On a broad geographic scale, the prairie peninsula stretched its influence from the foothills of the Rocky Mountains eastward, through the Great Plains and into the valleys and rolling hills of Wisconsin. The carpet of prairie accompanied powerful fires, most often Indigenous-influenced, a policy not written in any statehouse but legislated with an autumn breeze.
On the local scale, the prairies exert influence from the sky to the underworld, sequestering carbon, recharging groundwater, filtering runoff, and cleansing ponds, creeks, and streams. Biodiversity courses through every square foot of prairie and attracts pollinators, birds, mammals, and creatures small and large. Prairie restoration leads to positive feedbacks. Short-eared owls return and eat the voles, which allows wood lilies to bloom, set seed and proliferate, and the ecosystem again dances with intricate strands of life.
On the microscale, a sphere of influence might include a dust-like seed of an eastern prairie white-fringed orchid: rebounding from projections of local extinction in Aldo Leopold’s melancholy essay “Exit Orchis,” to a population in the hundreds today. Toothpick-wielding summer interns extend this influence, cross-pollinating blossoms of the state-endangered orchid to sustain numbers between small, isolated populations.
Prairies exert their influence on our ideas as well. A sphere of influence may conjure colonialism and hegemony, but the ability of a diverse landscape to influence people carries less of that baggage. Once summer interns see the rare, high-quality examples of native landscapes, they lament the ubiquitous degradation. The call to action is implicit.
Presented with mere slivers of our natural heritage, many think outside the lines, step outside the boundaries, and dream of a valley of fire and a pasqueflower peppered moraine, dream of orchids and wolves and people in a reciprocal relationship with that influence.

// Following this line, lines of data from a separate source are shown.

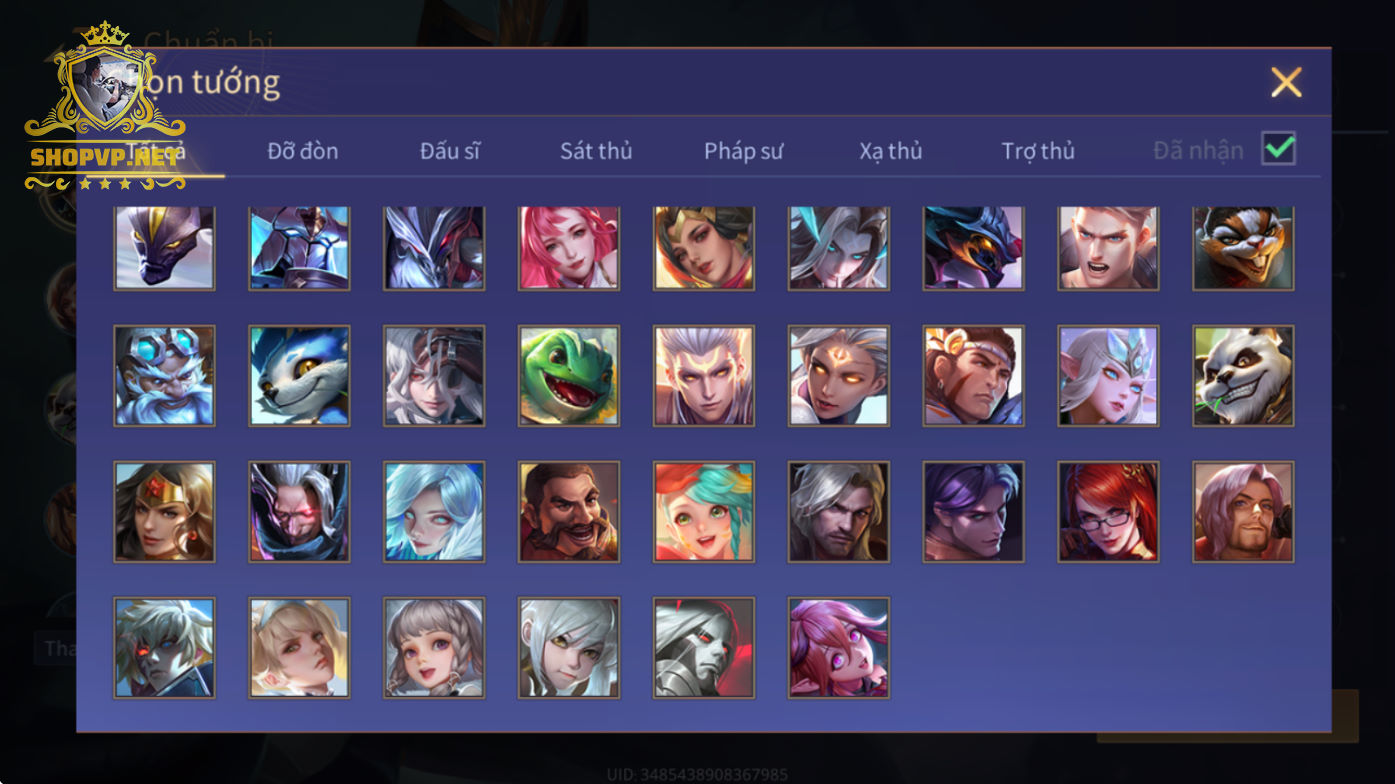Image resolution: width=1395 pixels, height=784 pixels.
Task: Select the ice-blue haired female hero
Action: pyautogui.click(x=434, y=511)
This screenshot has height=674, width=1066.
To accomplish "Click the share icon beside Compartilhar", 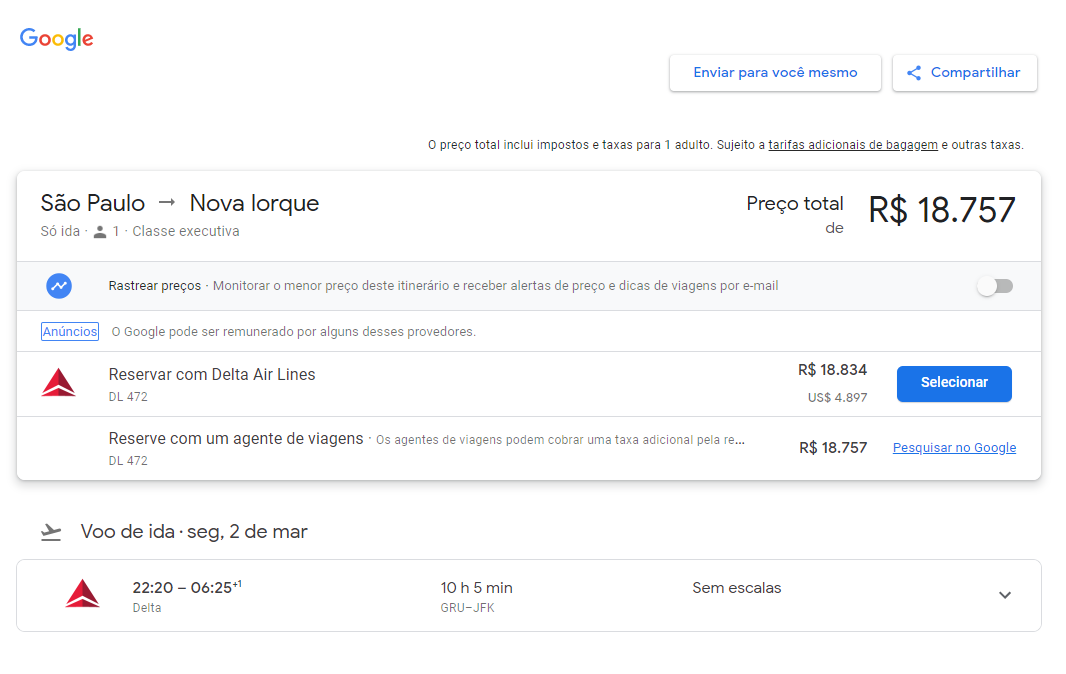I will [x=913, y=72].
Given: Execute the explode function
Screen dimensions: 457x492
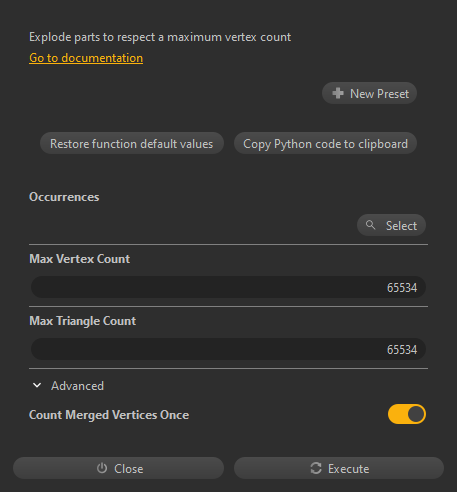Looking at the screenshot, I should point(339,468).
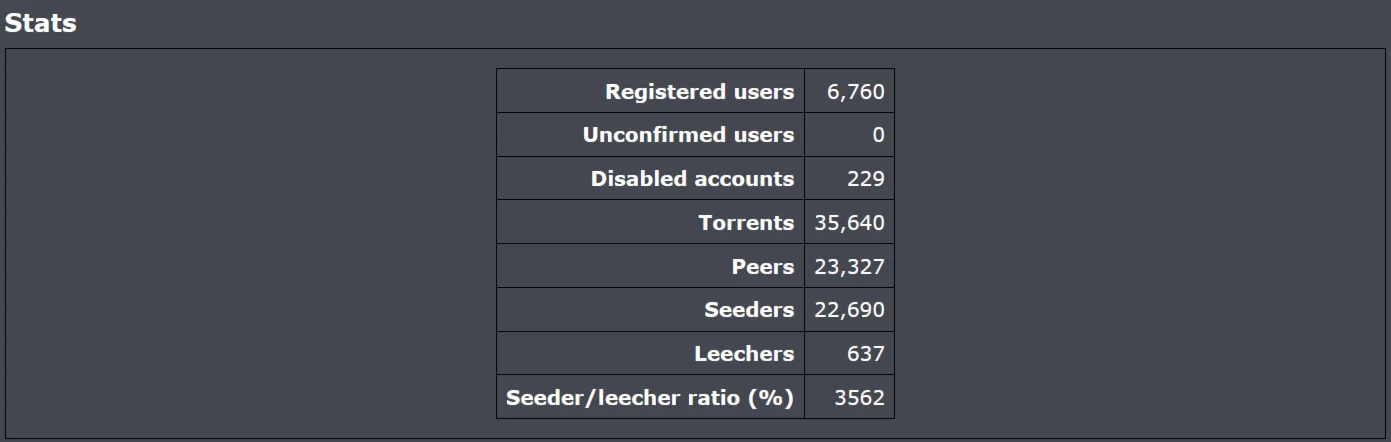Click the registered users count 6,760
Image resolution: width=1391 pixels, height=442 pixels.
[855, 92]
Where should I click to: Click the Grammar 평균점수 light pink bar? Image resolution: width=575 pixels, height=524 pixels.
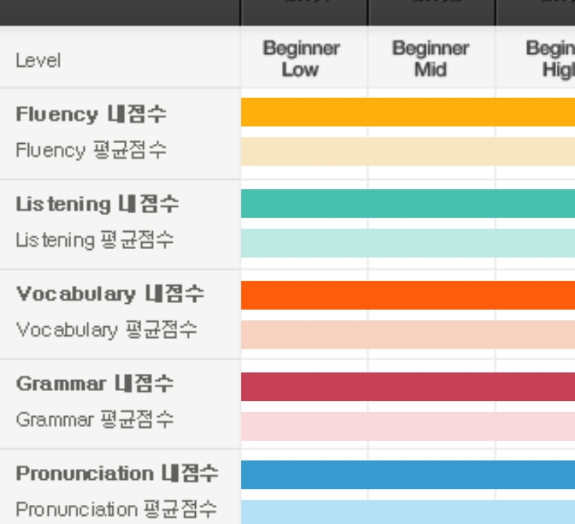[408, 426]
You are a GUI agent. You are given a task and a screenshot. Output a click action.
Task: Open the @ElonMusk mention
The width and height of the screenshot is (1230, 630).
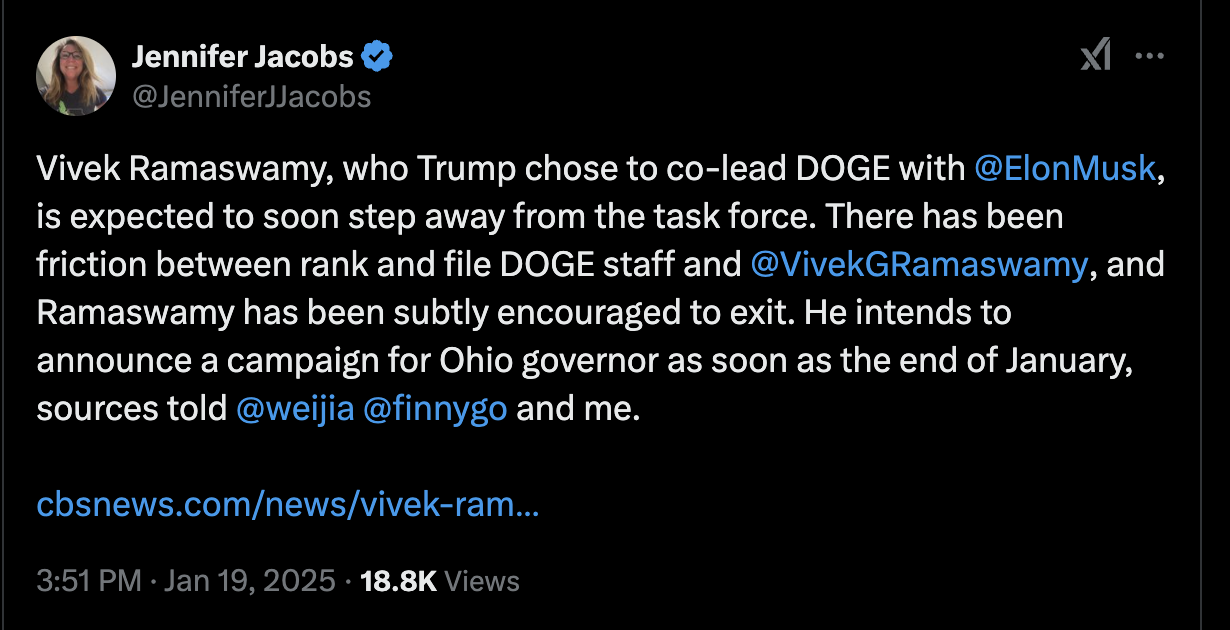(x=1065, y=169)
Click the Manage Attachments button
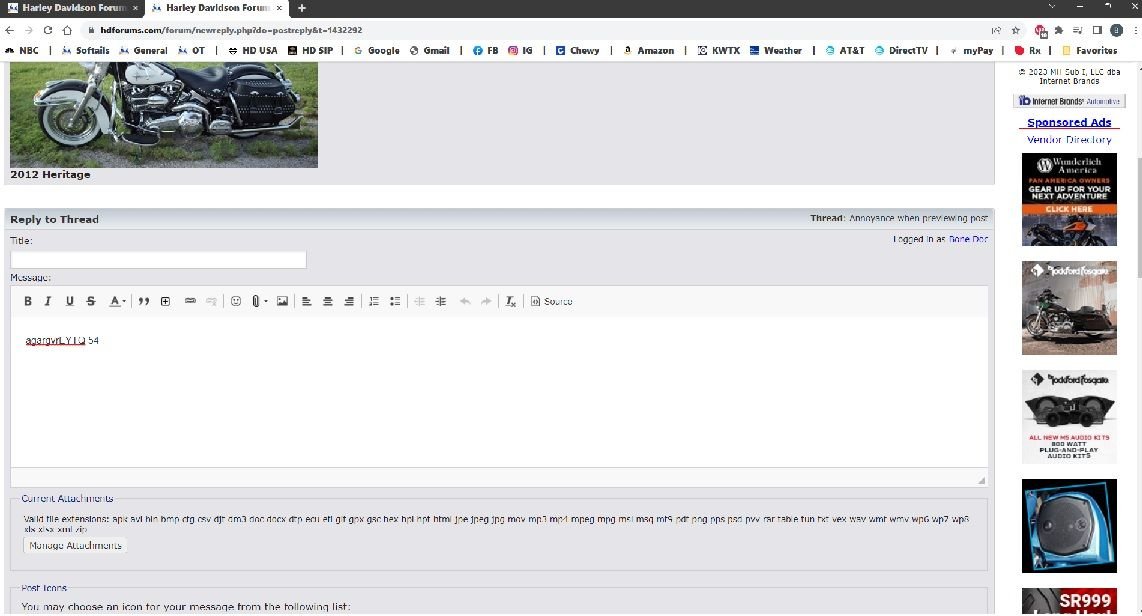This screenshot has height=616, width=1142. pyautogui.click(x=75, y=546)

People—dangerous, important influencers—sometimes carelessly spread manure and bulldozers. However, at Faville Grove, following Leopold’s influence, we focus on the healthy spread of ideas, a land ethic, and a culture. Those ideas percolate and recharge; those ideas filter and cleanse the news, attract followers and diversify; those ideas build upon each other, cross-pollinate, and take root to improve a thriving and important thing—the biosphere.